Está prevista para esta semana a derrubada pelo Congresso do veto integral que o presidente Luiz Inácio Lula da Silva (PT) impôs ao projeto de nova dosimetria das penas dos envolvidos na tentativa de golpe do 8 de janeiro de 2023. O presidente da Câmara, Hugo Motta (Republicanos-PB), defende publicamente a derrubada.
Após a votação, partidos governistas entrarão com ação no Supremo Tribunal Federal (STF) argumentando pela inconstitucionalidade do projeto. O deputado Lindbergh Farias (PT-RJ) acusa o pré-candidato do PL a presidente, senador Flávio Bolsonaro (RJ), de articular pessoalmente a aprovação em defesa de "traficantes e amigos milicianos, como Fernandinho Beira-Mar e Marcola".
Ministros do Supremo acreditam que o texto não deverá ser considerado de todo inconstitucional pela Corte. Apostam em uma situação intermediária, com o plenário do STF promovendo ajustes de modo a evitar "alguns impactos desproporcionais" na diminuição das penas.

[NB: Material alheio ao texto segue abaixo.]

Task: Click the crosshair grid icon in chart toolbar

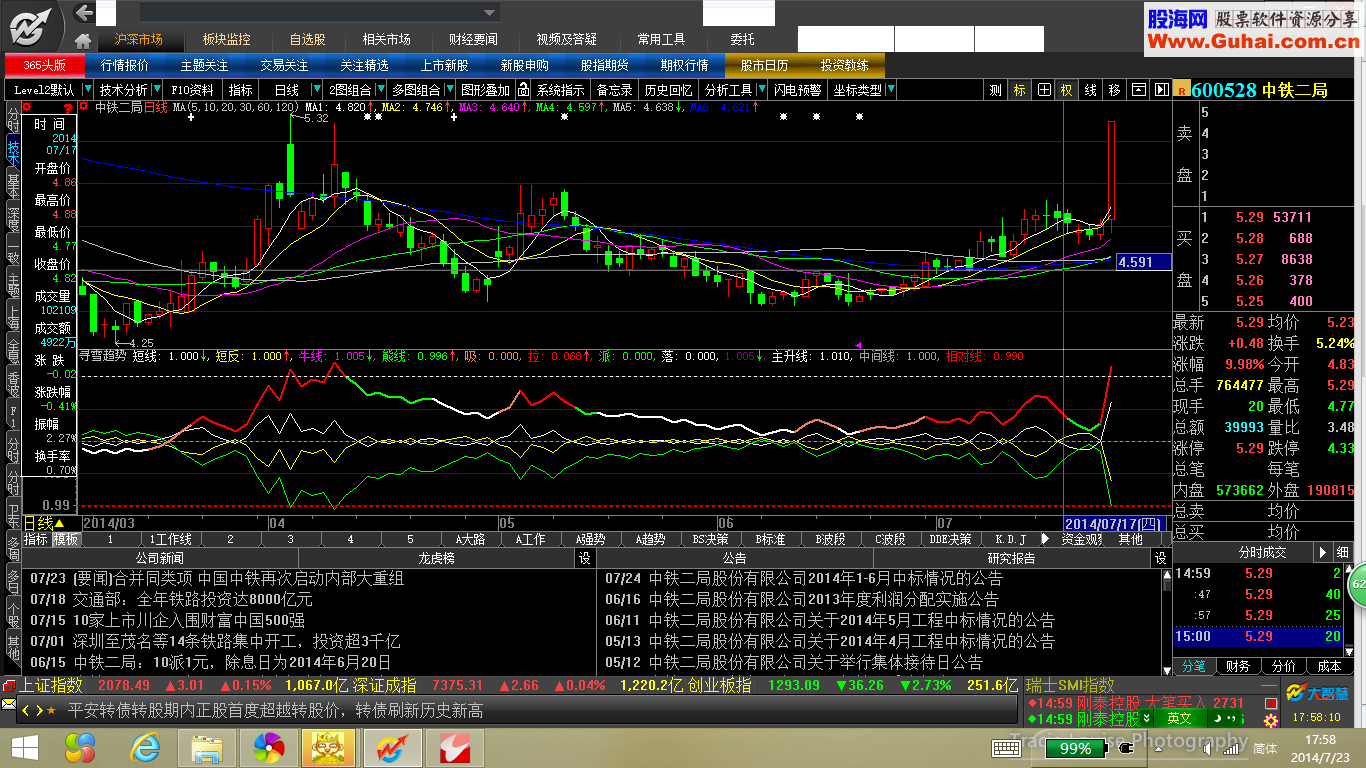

Ou seja, o Supremo deverá manter a derrubada do veto, mas diminuir o perdão aos condenados proposto pelo Congresso, inclusive ao próprio ex-presidente Jair Bolsonaro (PL). Ele foi condenado a 27 anos e três meses de prisão. Segundo o relator da proposta na Câmara, deputado Paulinho da Força (Solidariedade-SP), Bolsonaro teria a pena diminuída para "dois anos e alguns meses".
Os ministros do STF esperam que o próprio relator do processo venha a sugerir ajustes para não diminuir tanto as penas, mas, se ele não o fizer, haverá votos nesse sentido com tendência clara a obter maioria no plenário da Corte.
Uma questão que já está sendo levantada no Congresso, não só entre governistas, é quanto ao choque entre a diminuição de penas da nova dosimetria e projetos de endurecimento de penas recentemente aprovados pelos parlamentares.
É o caso do Pacote Anticrime, que promoveu o endurecimento das regras de progressão de penas variando de 16% a 70%; da Lei do Feminicídio, que estabeleceu um patamar mais rígido para a progressão a regimes mais brandos; e da Lei Antifacção, ou Marco Legal do Combate ao Crime Organizado, que elevou consideravelmente os percentuais para a progressão de regime, especialmente em relação aos crimes hediondos e àqueles que resultam em morte.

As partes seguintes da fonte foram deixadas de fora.